→ TASK INSTRUCTIONS
Show every line below where "computer" appears.

→ EXERCISE DATA
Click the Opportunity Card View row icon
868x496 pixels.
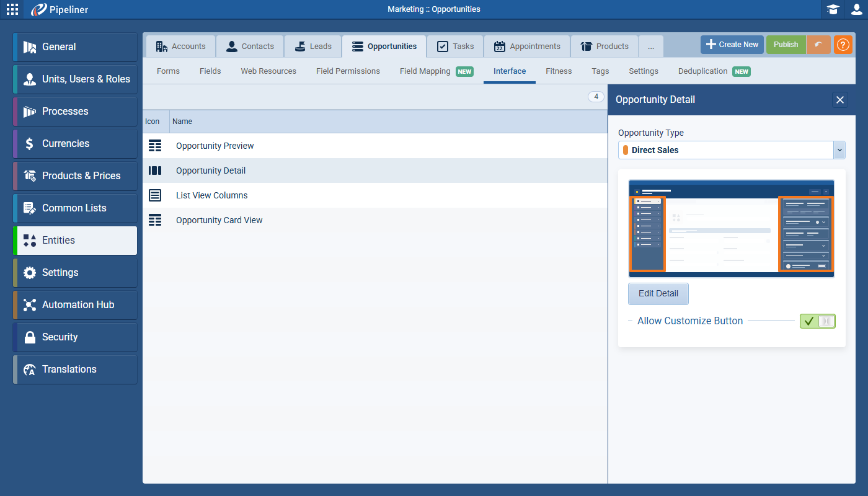(155, 220)
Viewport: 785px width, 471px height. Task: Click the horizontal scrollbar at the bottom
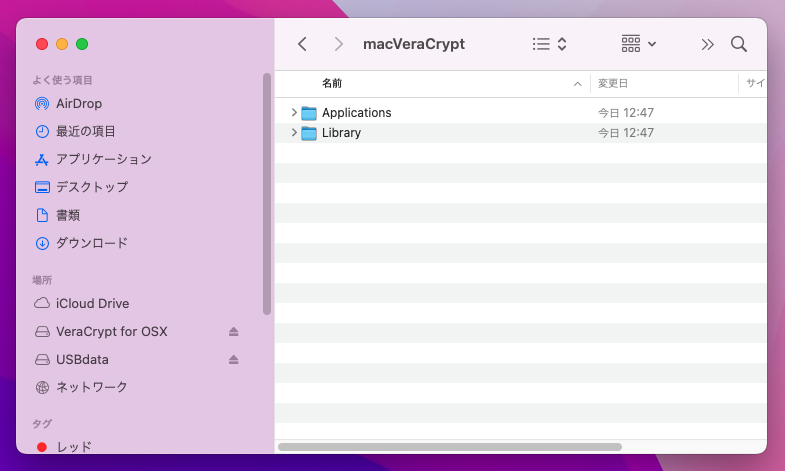click(x=450, y=446)
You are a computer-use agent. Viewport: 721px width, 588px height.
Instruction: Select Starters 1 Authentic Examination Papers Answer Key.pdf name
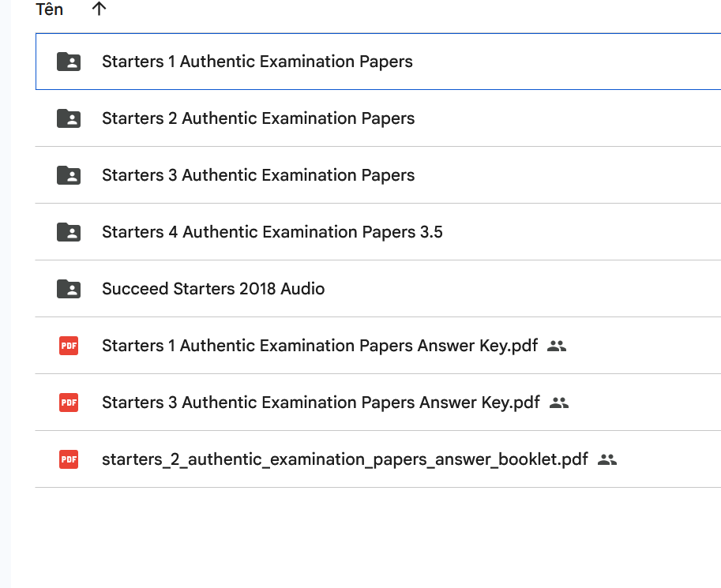tap(320, 346)
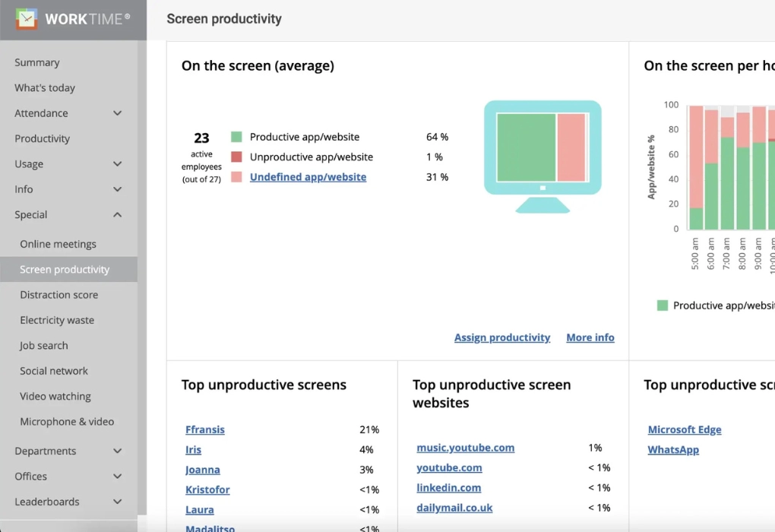Click the WorkTime logo icon
This screenshot has height=532, width=775.
click(27, 19)
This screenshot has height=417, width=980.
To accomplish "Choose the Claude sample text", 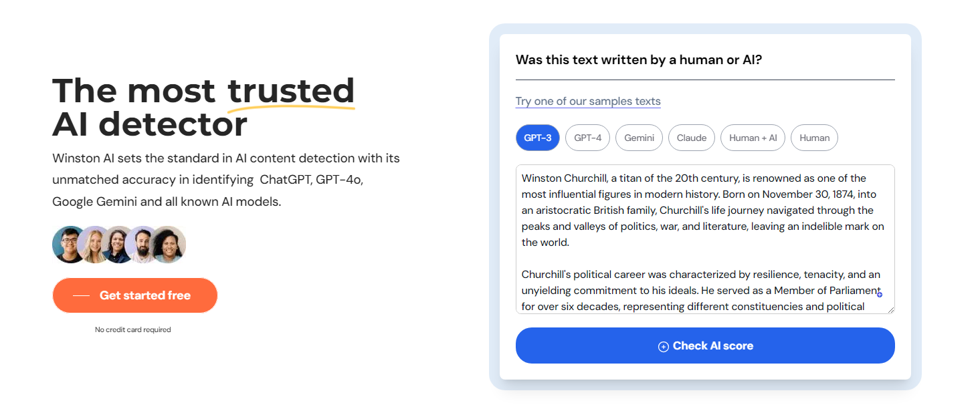I will click(x=692, y=138).
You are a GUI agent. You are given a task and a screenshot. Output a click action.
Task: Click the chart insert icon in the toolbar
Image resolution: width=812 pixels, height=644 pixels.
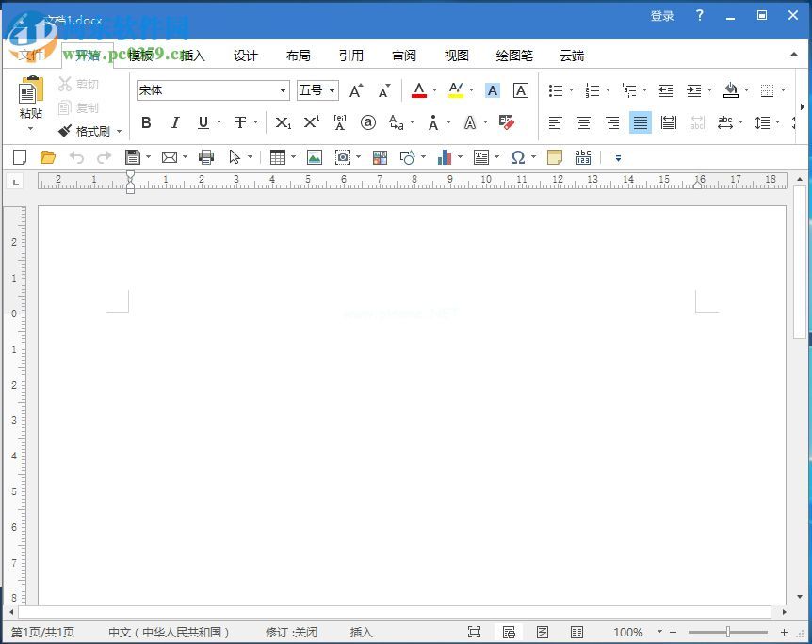click(446, 157)
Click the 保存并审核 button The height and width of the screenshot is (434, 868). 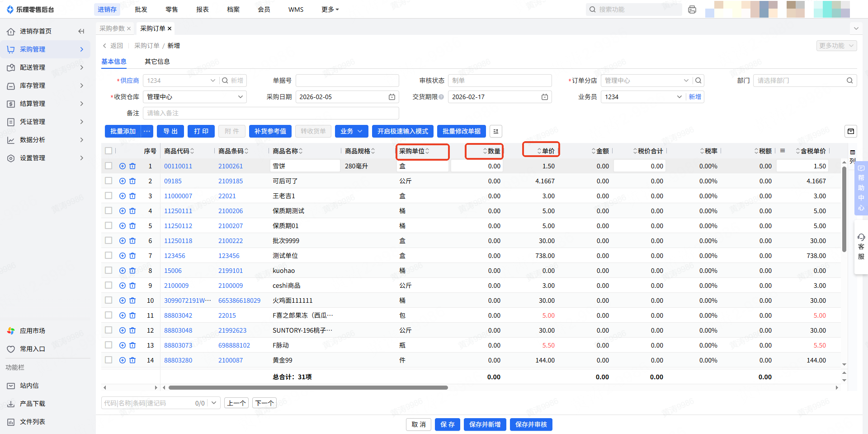(x=531, y=424)
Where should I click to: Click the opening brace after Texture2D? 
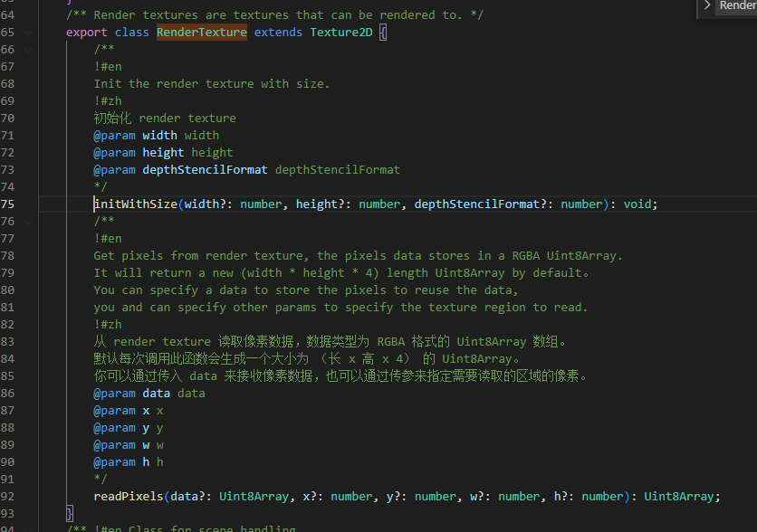(x=383, y=33)
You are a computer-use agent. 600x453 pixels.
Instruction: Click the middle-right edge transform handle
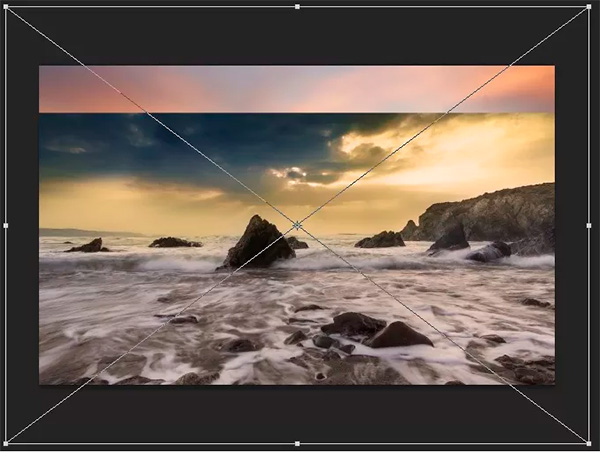588,225
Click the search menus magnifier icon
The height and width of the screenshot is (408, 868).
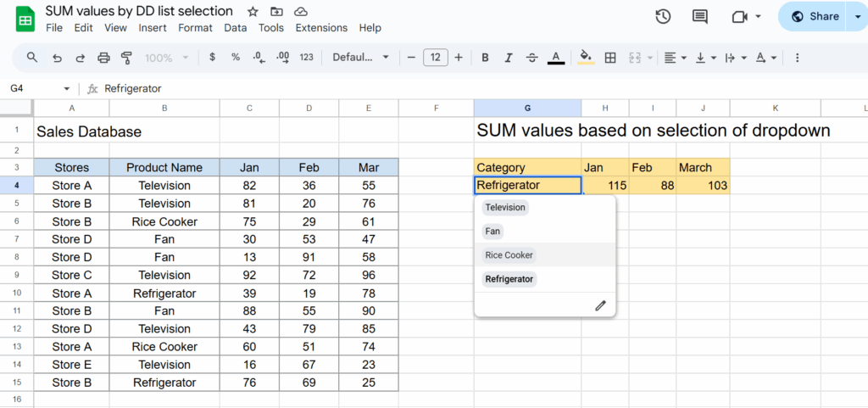pos(32,58)
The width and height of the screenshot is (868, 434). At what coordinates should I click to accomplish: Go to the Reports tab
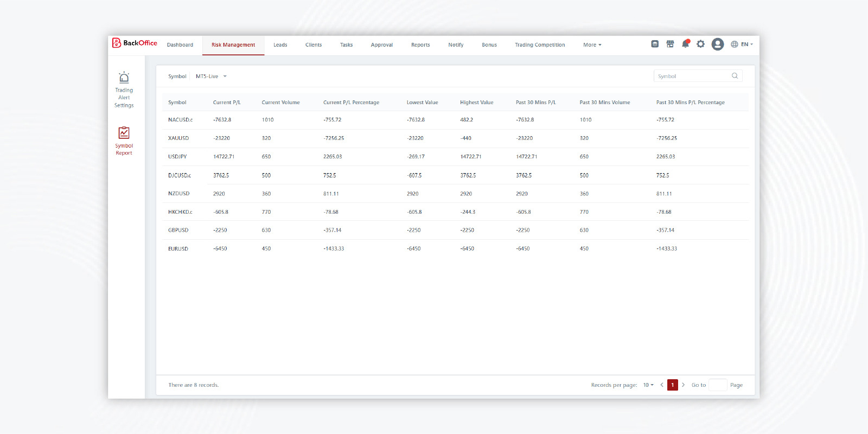pyautogui.click(x=420, y=45)
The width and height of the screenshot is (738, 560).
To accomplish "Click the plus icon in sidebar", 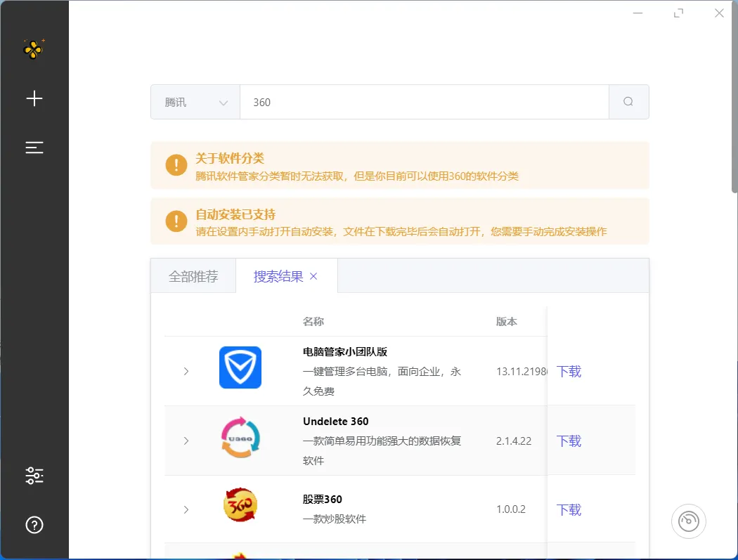I will tap(34, 98).

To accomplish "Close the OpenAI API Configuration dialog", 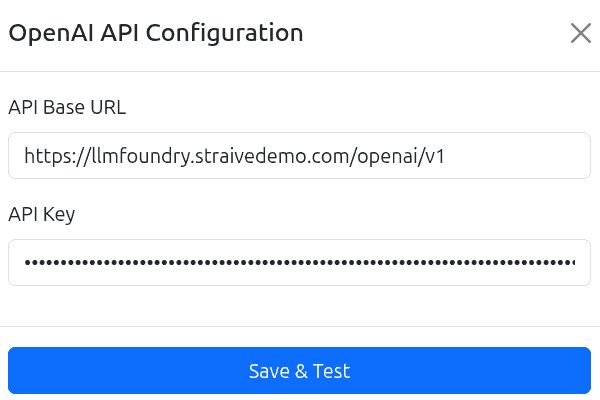I will point(580,33).
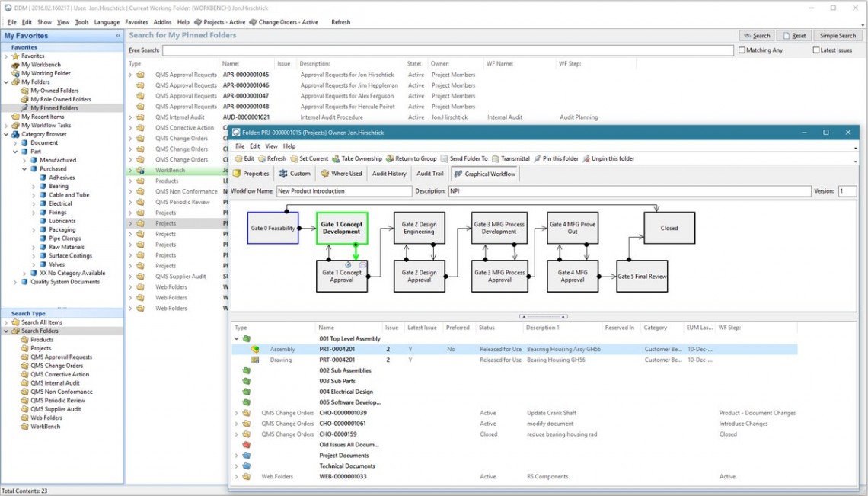868x496 pixels.
Task: Open My Workbench in favorites tree
Action: [x=41, y=65]
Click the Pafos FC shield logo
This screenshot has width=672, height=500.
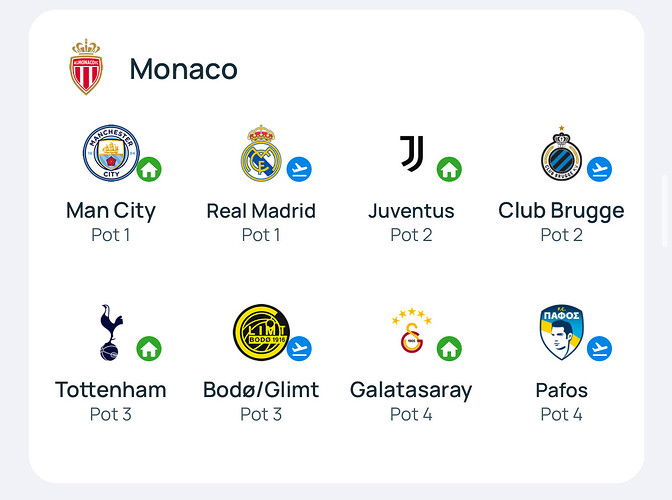561,332
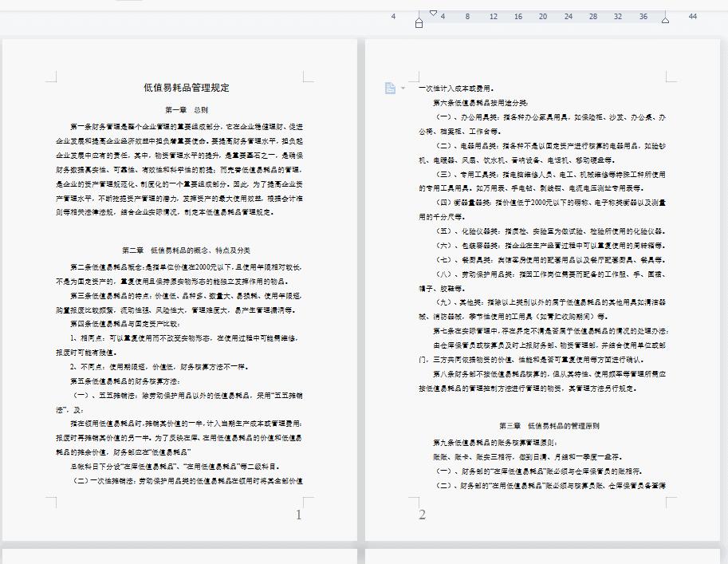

→ WRITTEN REPLY
You are a computer-use agent. Viewport: 721px width, 588px height.
You are a computer-use agent. 600x453 pixels.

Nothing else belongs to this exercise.